[Provided passage]:
════════════════════

Think tank report reveals steady uptick in military personnel involved in terrorist attacks, plots
By SARAH CAMMARATA | STARS AND STRIPES Published: April 12, 2021
WASHINGTON — Military personnel have been increasingly involved in domestic terrorist plots and attacks during the last three years, according to a report released Monday by the Center for Strategic and International Studies, a Washington-based think tank.
The report's authors also predict the trend will continue to rise without further action to combat the issue.
“The data should serve as a cautionary tale. While the numbers are relatively low, they are growing—and the military and law enforcement agencies need to take preventive action now,” according to the report.
Active-duty troops, reservists and National Guard members were linked to more than 6% of all domestic terrorist incidents, up from 1.5% in 2019, and zero in 2018, according to data in the report.
The analysis does not provide a reason behind the increase, but it highlights that those with military backgrounds are more likely to be sought out by violent far-right and far-left groups due to their skill sets, such as firing weapons and building explosive devices.

════════════════════

[Exercise tasks]:
1. Duplicate the stretch of the military extremism report from "Think tank report" through "Washington-based think tank.".
2. According to the military extremism report, what share of all domestic terrorist incidents were active-duty troops, reservists and National Guard members linked to in 2019?

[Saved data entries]
════════════════════

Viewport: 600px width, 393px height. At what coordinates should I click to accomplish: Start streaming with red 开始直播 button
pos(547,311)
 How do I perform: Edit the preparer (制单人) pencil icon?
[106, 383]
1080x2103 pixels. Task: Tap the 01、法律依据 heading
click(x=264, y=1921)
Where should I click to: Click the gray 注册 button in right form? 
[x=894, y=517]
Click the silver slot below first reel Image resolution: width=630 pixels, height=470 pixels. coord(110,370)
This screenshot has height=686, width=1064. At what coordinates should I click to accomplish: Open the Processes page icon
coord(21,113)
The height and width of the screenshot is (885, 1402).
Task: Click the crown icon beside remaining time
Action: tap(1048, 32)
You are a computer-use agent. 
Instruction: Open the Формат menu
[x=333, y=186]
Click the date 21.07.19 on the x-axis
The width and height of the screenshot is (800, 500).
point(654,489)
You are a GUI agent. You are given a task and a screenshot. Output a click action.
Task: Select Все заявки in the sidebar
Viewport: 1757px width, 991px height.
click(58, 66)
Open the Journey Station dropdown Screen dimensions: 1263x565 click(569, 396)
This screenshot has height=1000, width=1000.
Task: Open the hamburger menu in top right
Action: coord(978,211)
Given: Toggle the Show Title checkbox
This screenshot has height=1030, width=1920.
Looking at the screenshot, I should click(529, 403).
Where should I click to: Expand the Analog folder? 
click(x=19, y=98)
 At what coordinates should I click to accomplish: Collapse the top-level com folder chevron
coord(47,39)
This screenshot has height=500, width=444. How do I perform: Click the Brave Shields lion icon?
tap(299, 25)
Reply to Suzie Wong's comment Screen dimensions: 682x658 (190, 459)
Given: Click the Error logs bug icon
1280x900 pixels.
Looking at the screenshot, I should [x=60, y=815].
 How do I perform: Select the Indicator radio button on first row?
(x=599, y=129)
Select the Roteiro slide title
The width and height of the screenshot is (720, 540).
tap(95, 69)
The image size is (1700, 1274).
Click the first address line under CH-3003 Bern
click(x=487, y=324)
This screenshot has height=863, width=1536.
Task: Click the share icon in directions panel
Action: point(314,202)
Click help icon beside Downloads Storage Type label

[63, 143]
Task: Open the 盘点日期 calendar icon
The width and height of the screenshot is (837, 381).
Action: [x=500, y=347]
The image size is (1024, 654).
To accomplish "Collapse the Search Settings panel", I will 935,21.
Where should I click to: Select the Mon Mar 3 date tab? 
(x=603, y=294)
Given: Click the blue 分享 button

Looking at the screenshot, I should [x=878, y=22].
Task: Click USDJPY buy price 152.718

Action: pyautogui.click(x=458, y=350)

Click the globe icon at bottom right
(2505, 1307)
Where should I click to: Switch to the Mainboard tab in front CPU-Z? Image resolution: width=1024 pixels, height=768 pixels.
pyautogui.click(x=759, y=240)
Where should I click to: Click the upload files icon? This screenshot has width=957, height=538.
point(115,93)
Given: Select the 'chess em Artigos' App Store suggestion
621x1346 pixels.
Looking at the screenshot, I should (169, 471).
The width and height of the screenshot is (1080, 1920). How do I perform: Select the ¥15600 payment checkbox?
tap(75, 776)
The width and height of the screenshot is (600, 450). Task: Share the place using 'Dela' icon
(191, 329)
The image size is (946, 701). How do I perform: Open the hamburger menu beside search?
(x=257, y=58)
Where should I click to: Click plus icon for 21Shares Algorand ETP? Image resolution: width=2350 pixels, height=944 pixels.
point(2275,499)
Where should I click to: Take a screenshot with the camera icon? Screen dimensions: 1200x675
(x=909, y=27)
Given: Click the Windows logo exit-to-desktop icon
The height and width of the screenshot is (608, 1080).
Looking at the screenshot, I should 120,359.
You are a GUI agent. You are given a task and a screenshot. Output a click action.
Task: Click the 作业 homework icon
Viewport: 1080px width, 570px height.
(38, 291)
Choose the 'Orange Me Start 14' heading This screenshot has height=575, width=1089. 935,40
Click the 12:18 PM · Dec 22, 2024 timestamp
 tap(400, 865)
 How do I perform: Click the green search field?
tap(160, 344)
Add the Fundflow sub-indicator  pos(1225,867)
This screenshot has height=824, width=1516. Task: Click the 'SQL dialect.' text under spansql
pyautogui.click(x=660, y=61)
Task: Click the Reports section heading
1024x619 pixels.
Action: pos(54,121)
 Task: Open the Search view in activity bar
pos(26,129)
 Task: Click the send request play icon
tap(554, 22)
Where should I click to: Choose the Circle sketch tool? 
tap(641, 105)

════════════════════

[Responses by item number]:
1.
Think tank report reveals steady uptick in military personnel involved in terrorist attacks, plots
By SARAH CAMMARATA | STARS AND STRIPES Published: April 12, 2021
WASHINGTON — Military personnel have been increasingly involved in domestic terrorist plots and attacks during the last three years, according to a report released Monday by the Center for Strategic and International Studies, a Washington-based think tank.

2. They were linked to 1.5% of all domestic terrorist incidents in 2019.